══ Supplied entries

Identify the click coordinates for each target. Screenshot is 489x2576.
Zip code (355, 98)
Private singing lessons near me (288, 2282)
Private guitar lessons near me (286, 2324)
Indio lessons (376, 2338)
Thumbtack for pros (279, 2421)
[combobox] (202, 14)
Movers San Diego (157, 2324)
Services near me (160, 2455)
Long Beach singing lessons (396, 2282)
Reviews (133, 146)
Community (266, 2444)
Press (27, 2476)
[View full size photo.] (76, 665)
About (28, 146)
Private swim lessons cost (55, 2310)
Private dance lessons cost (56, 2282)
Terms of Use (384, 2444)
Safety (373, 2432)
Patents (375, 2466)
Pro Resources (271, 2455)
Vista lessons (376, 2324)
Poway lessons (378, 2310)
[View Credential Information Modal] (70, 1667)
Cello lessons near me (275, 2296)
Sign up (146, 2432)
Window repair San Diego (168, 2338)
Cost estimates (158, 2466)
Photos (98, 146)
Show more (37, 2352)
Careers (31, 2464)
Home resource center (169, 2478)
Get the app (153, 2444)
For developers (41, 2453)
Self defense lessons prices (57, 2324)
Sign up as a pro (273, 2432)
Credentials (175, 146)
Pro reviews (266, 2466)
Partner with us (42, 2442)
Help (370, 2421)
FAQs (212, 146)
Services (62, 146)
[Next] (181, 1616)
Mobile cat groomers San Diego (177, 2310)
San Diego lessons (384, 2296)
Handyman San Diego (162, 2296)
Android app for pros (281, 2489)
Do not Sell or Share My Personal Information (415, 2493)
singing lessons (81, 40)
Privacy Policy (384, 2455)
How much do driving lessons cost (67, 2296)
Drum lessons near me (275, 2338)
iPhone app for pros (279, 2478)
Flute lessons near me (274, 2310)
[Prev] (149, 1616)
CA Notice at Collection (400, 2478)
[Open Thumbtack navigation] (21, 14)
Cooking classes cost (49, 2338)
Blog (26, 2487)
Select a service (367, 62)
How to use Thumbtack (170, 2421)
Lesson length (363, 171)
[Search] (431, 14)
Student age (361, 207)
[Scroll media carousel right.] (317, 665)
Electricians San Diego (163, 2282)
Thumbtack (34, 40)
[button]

════

Task details.
When a line in the records above holds "pros", that line is to be reported.

Answer to the problem.
Thumbtack for pros (279, 2421)
Android app for pros (281, 2489)
iPhone app for pros (279, 2478)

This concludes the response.